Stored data
========

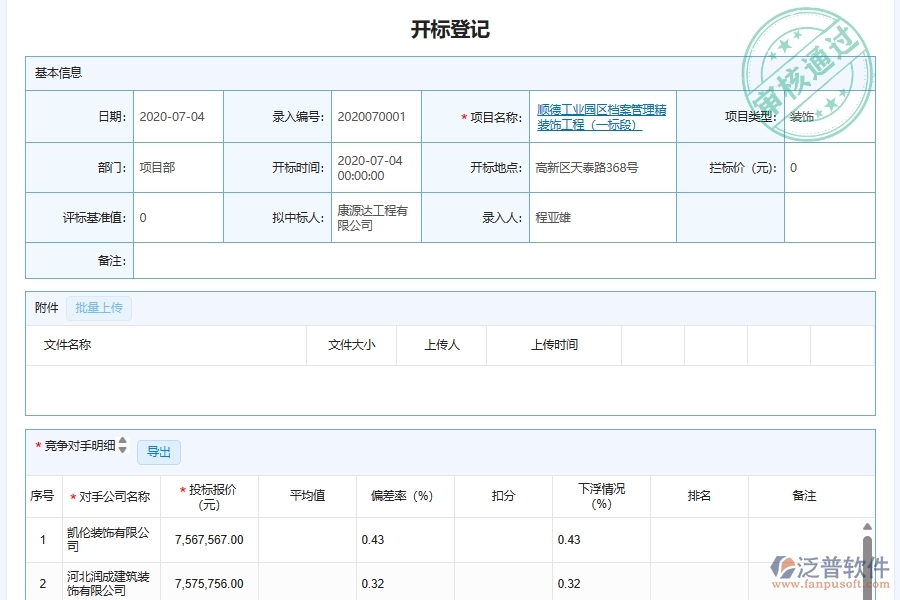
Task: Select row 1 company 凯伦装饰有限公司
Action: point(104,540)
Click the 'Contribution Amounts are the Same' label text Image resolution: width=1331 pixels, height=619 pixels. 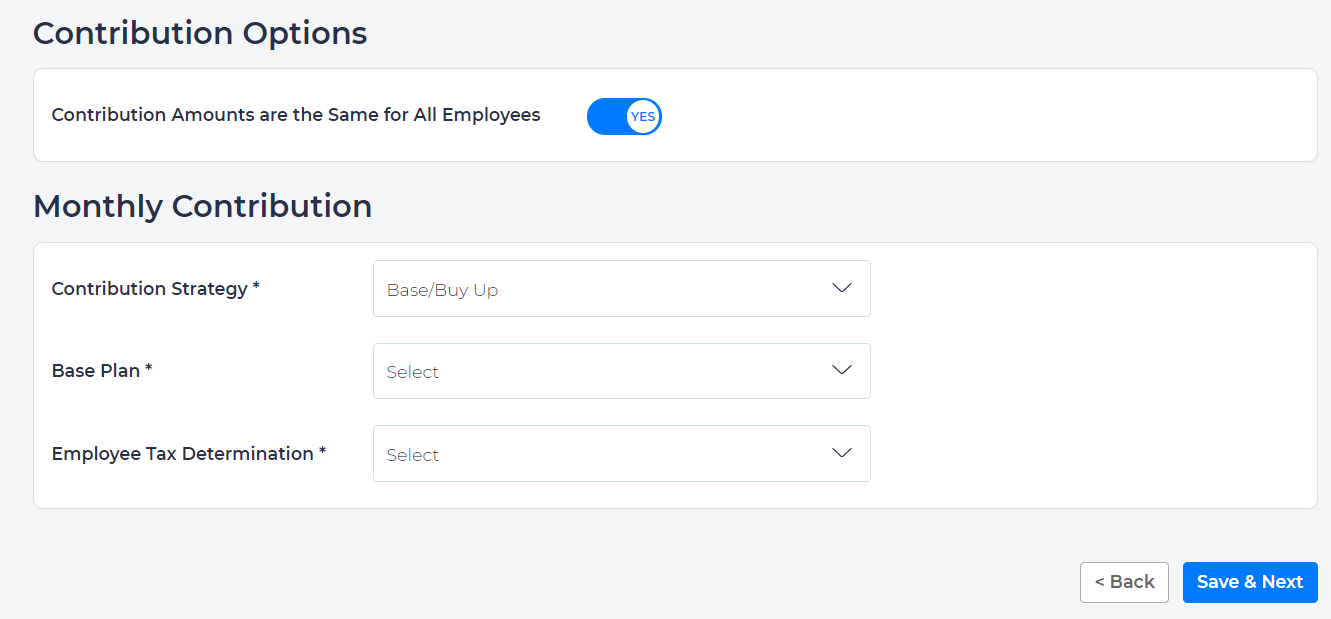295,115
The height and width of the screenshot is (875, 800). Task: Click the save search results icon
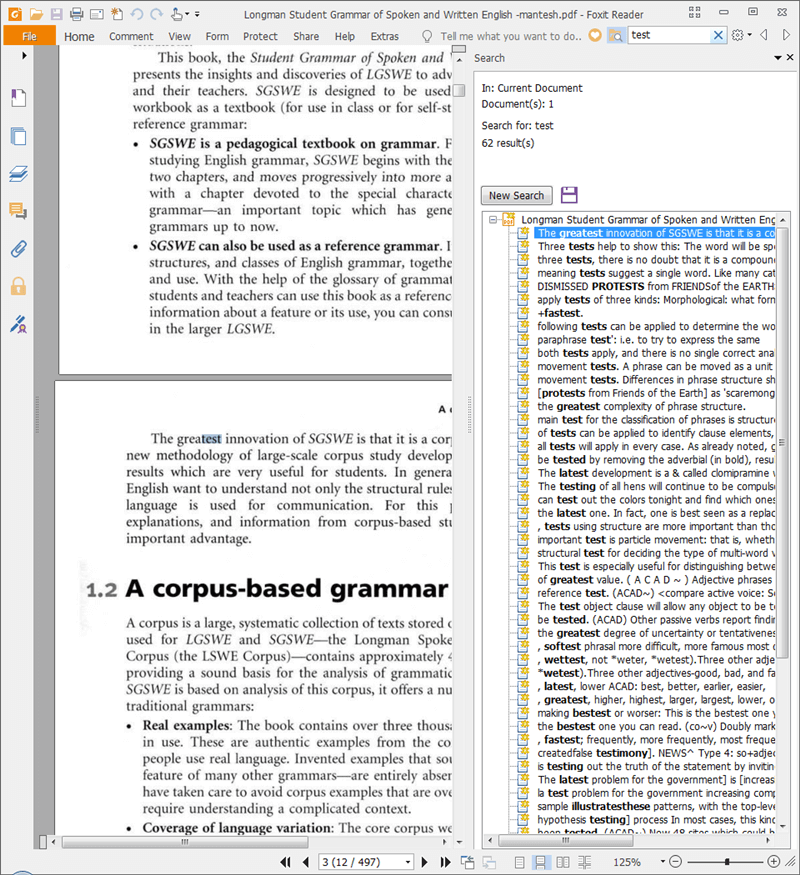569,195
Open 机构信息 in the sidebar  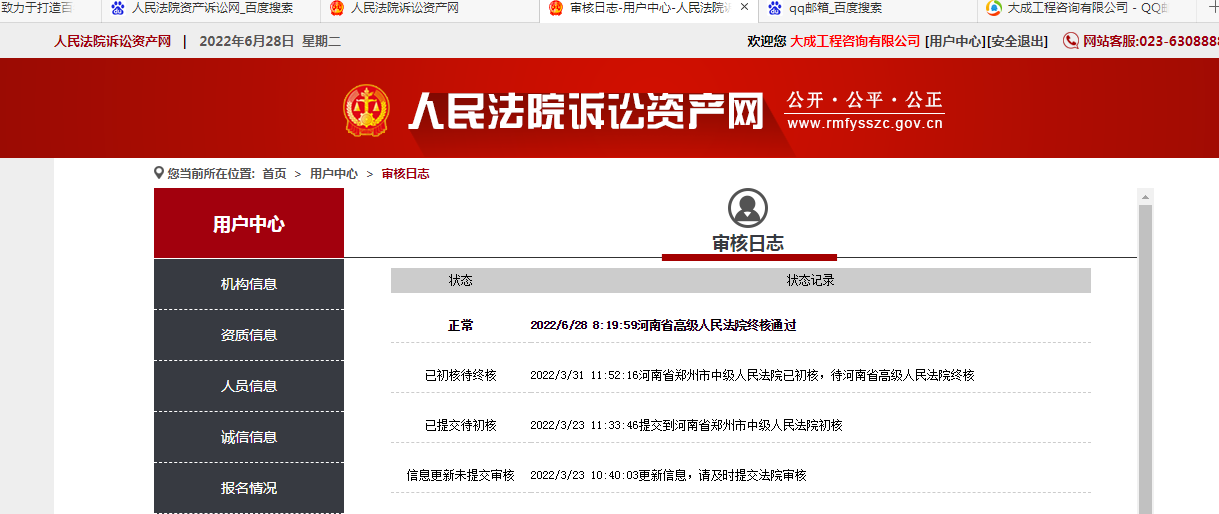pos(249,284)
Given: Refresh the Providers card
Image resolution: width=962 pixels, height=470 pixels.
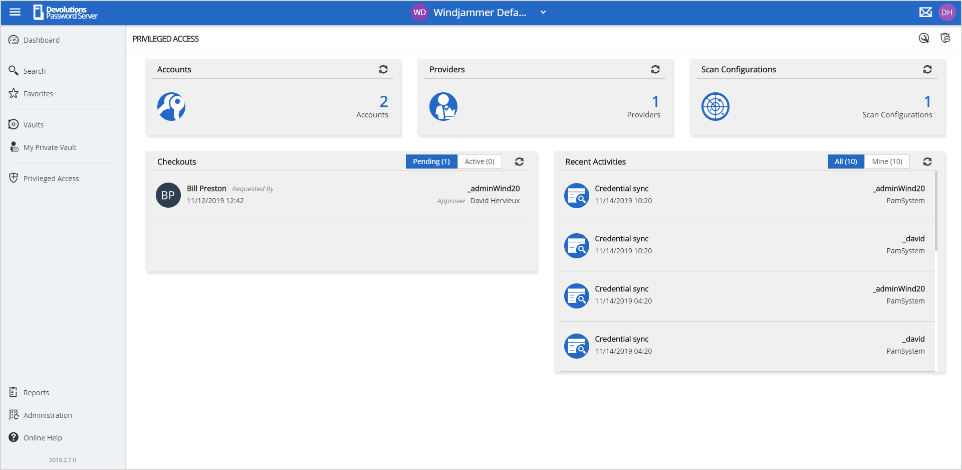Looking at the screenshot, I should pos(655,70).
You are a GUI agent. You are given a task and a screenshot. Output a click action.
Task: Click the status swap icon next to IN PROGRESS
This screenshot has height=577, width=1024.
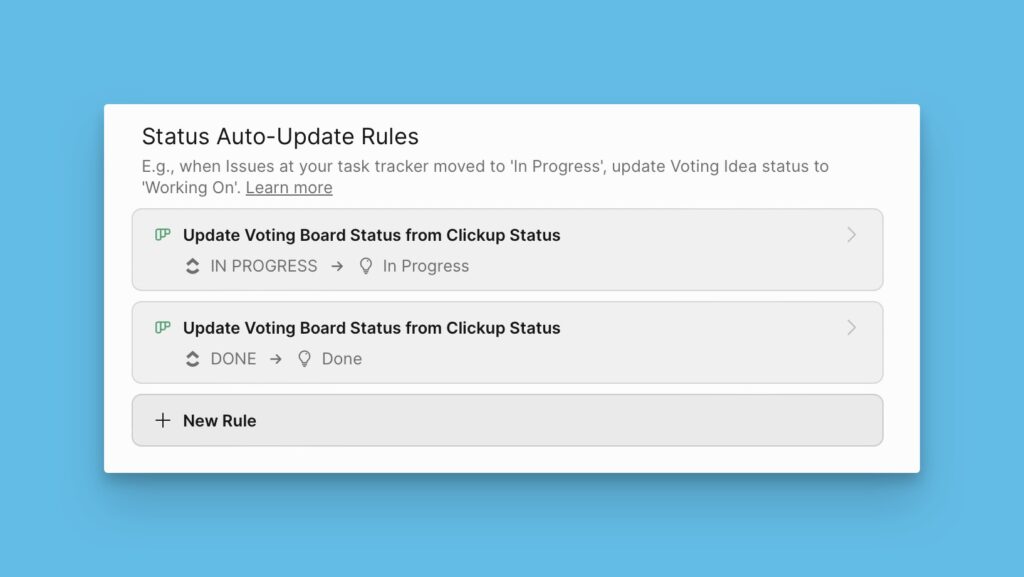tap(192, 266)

========

Your objective
Please transcribe, with no additions, the lines starting at the one that contains "Task: Click the status" and running through the last line of the entries, inclusive. Leave the pictures out.

Solution
Task: Click the status swap icon next to IN PROGRESS
This screenshot has height=577, width=1024.
tap(192, 266)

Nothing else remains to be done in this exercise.